● **WHAT NEEDS TO BE DONE**
Rewrite the rows in the stretch from the line containing "page number 899" through the line containing "click(x=445, y=333)", putting "page image" wherever "screenshot" appears and changing nothing else. Leave the pictures out of your answer.

(Target pointing data)
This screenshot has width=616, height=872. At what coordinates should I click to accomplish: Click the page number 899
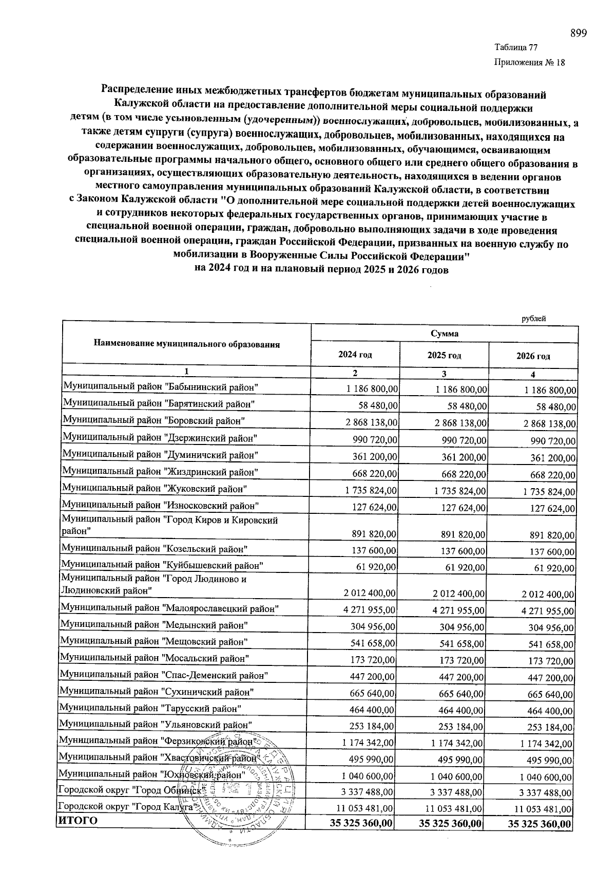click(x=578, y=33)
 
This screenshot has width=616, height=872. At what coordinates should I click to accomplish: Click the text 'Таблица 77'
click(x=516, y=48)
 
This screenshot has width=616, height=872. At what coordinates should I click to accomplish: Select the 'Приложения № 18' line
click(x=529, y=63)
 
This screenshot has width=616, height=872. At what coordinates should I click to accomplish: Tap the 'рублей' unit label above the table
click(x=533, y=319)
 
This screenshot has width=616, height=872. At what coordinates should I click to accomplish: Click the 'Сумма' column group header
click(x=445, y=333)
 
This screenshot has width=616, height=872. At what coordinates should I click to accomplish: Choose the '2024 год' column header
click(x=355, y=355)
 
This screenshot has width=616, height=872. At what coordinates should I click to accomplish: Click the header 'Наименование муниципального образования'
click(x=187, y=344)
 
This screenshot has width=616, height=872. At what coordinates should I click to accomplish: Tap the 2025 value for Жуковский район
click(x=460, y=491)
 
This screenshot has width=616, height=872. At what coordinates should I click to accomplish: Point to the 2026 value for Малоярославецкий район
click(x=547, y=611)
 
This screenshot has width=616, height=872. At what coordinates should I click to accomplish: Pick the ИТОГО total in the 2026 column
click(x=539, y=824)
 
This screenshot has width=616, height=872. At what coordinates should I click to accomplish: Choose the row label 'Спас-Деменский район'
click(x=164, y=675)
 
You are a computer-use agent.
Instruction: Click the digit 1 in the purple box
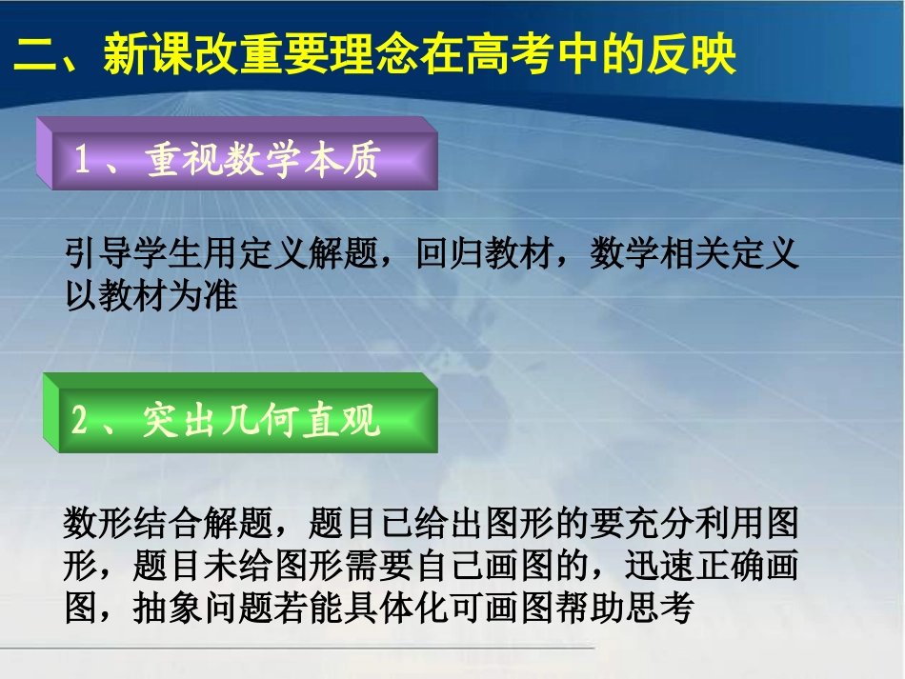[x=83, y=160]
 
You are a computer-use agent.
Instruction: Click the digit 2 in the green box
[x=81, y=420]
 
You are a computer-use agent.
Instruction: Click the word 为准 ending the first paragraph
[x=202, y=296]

==

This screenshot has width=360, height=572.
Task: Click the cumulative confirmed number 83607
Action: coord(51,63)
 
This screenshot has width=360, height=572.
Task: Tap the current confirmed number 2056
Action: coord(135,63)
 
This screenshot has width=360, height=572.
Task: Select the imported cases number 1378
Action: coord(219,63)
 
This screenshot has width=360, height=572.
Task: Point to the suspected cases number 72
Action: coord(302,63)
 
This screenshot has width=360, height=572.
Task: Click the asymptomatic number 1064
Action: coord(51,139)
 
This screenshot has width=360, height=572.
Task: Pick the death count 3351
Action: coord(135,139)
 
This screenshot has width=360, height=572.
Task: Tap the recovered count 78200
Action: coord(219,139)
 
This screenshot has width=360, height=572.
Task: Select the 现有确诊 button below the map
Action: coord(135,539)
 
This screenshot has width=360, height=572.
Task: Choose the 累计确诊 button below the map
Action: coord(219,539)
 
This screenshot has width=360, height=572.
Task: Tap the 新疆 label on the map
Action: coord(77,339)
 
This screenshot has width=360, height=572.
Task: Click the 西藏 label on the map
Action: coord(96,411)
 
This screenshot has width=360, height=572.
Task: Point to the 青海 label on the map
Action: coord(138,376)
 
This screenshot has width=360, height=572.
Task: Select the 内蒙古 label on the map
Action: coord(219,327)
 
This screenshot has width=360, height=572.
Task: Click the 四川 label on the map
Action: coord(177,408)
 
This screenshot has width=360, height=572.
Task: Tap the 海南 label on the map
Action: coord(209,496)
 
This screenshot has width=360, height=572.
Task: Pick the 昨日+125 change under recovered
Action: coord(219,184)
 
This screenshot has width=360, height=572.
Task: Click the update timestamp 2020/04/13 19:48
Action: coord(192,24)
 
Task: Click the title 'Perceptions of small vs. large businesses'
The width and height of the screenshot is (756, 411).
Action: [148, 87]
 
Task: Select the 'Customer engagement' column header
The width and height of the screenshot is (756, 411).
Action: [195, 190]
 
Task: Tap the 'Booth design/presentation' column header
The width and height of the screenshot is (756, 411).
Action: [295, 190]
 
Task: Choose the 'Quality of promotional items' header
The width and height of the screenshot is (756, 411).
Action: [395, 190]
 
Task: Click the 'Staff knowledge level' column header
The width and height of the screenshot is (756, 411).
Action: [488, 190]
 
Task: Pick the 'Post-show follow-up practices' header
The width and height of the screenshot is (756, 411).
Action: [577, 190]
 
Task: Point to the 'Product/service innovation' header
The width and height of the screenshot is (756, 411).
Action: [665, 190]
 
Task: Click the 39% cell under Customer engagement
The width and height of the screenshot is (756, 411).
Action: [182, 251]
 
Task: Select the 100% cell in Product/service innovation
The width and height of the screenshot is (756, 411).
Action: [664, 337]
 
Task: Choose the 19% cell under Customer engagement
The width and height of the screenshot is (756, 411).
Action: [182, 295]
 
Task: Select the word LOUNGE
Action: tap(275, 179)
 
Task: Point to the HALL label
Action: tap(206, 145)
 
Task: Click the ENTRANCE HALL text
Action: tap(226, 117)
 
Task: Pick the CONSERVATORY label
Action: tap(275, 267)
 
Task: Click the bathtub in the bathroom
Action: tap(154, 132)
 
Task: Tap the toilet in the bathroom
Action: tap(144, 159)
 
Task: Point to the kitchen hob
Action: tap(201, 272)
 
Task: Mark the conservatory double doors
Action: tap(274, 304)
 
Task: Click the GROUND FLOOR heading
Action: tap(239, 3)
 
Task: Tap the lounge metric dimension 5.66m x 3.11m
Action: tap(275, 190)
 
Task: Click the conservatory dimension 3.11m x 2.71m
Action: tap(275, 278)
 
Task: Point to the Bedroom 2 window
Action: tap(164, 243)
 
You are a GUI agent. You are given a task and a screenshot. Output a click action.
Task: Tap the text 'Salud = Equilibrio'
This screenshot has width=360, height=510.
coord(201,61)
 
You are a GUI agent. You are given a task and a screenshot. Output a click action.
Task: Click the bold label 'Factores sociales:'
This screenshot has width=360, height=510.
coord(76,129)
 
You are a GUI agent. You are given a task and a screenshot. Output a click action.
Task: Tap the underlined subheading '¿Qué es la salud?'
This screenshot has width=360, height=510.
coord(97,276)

* * *

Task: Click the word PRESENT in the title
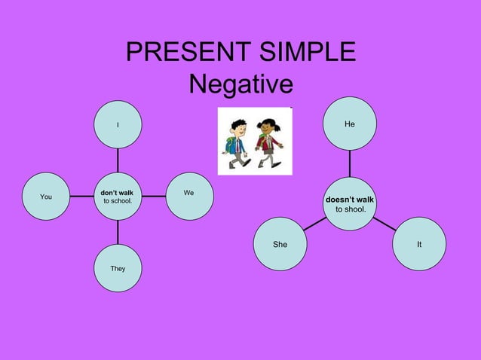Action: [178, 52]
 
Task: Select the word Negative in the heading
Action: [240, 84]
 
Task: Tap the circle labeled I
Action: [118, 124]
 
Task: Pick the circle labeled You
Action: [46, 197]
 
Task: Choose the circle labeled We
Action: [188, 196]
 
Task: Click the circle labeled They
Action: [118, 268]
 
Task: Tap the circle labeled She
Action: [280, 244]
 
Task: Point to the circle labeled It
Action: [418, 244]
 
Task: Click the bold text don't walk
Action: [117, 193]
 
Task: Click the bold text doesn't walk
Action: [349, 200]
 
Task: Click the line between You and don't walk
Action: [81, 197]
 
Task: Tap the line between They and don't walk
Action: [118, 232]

● **THE COMPLETED TASK**
This page image has width=616, height=872. At what coordinates should I click to accomplish: Click the page number 899
click(x=578, y=33)
 
This page image has width=616, height=872. At what coordinates should I click to accomplish: Click the text 'Таблица 77'
click(x=516, y=48)
 
This page image has width=616, height=872. At what coordinates should I click to accomplish: Select the 'Приложения № 18' line
click(x=529, y=63)
 
This page image has width=616, height=872. At what coordinates should I click to accomplish: Tap the 'рублей' unit label above the table
click(x=533, y=319)
 
This page image has width=616, height=872. At what coordinates should I click to accomplish: Click the 'Сумма' column group header
click(x=445, y=333)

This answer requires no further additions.